## PROBLEM REQUIREMENTS
In the entries that follow, find the word "Given" and report each line it is on.

## DATA SECTION

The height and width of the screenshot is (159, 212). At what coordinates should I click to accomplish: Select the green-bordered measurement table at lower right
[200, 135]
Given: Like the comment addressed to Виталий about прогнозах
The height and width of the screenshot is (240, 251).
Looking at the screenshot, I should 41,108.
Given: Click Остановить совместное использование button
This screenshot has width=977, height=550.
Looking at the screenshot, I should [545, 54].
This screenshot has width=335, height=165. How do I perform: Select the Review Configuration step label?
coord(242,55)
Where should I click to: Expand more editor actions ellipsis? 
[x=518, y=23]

* * *

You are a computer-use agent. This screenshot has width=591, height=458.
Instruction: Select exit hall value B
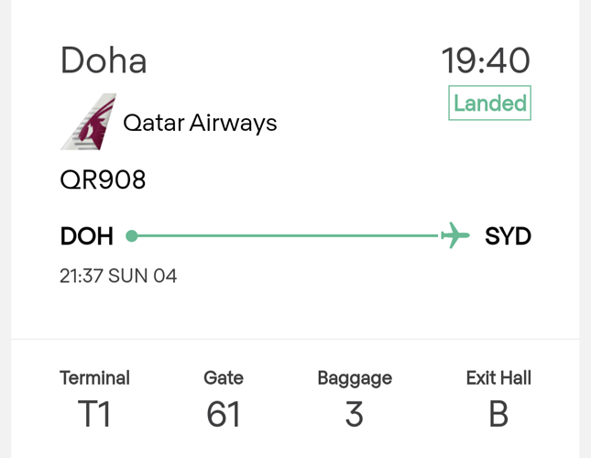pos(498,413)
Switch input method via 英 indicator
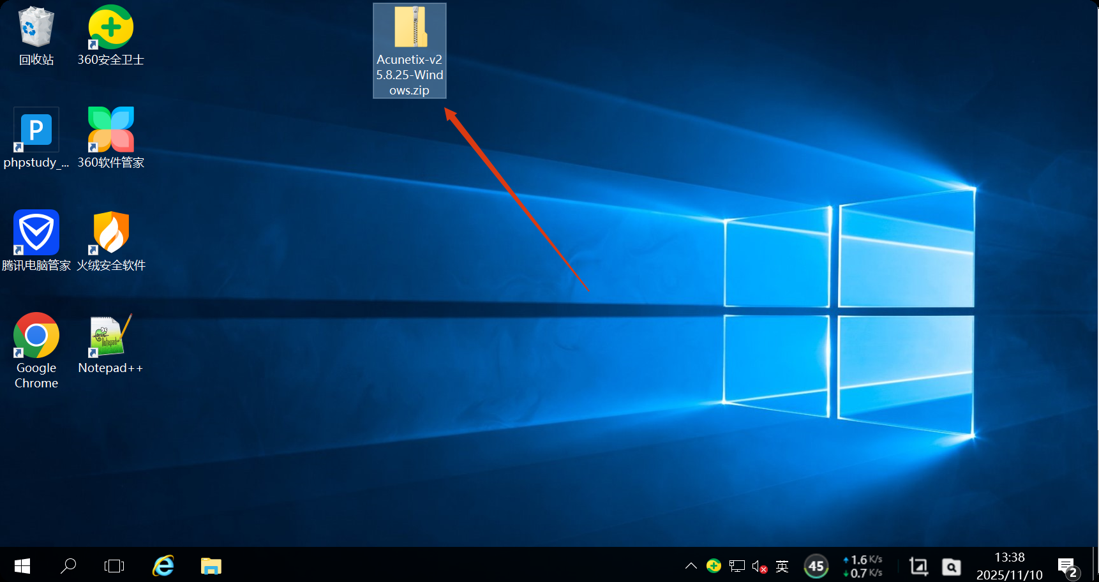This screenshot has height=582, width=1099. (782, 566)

## RESPONSE AREA
Given: Like the comment addressed to Виталий about прогнозах
Given: Click Остановить совместное использование button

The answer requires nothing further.